- ポイント
とのまわり
【あらすじ】
何十年もの間、家族を大切に生きてきた菊池加奈子(いとうあさこ)。彼女はある日余命宣告をされると、その3日後に「彼氏をつくる」と言葉を残して忽然と姿を消してしまう。長いあいだ苦楽をともにした夫や子どもとの時間を選ばず、人が変わったように最期を謳歌する加奈子。

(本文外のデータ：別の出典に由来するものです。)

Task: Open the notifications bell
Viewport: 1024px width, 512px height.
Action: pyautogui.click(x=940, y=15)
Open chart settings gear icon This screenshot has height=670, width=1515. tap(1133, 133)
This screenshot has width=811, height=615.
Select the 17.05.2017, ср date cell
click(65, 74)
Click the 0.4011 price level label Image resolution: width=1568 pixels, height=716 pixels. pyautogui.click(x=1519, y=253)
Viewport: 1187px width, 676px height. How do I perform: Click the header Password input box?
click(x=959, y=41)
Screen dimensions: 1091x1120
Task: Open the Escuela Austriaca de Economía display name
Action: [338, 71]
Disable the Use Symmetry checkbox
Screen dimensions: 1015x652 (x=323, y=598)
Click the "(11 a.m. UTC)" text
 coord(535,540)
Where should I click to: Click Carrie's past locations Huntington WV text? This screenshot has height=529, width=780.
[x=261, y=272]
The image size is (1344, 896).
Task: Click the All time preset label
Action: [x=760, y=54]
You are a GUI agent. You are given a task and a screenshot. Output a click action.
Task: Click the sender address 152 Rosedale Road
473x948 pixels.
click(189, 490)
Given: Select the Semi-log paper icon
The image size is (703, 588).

出ていかれた家族はもちろん戸惑うが、どこにいるのか手がかりがない。そんなある日、従兄弟の正太(森一弥)が偶然、三鷹の病院で加奈子を見つけてしまう。まず息子の正太を連れて病院へ行くと、見知った加奈子とは豹変した派手な出立ちで、宣言通りに彼氏を作っていた。しかもどうやら、彼氏の守屋栄一(松田大輔)も同じく、余命がわずかだという。栄一の娘・東子(清水麻璃亜)も見舞いに来て、「何で最期を家族と過ごさないの?」と問い詰めるが、何も答えない栄一。加奈子と栄一、余命の限られた二人には何やら…よく分からない共通の意志があるようだ。
それぞれの家族は、1番の身内が最期にとった思わぬ行動に、沢山のことを考えさせられる。「今までの生活は我慢選手権だったの?」「自分たちは最後を過ごすパートナーにふさわしくないの?」猜疑心や虚無感に襲われてしまう。
そして命の際の際。いくら考えても分からない問いを放って、家族は感情に任せてぶつかった。「最後くらい一緒に過ごそう!」と必死に諭すが、それでも加奈子はきかない。
加奈子と栄一。二人が終末に行き着いた境地とは何なのか?
「うちの家族はこうだ」と、ほぼ手を打ちかけていた家族の物語に、ヘンテコなラストシーンがひっついてしまった、そんな物語。
生と、死と、愛と、時間。
大切なことはすべて、「と」のまわりで起こっている。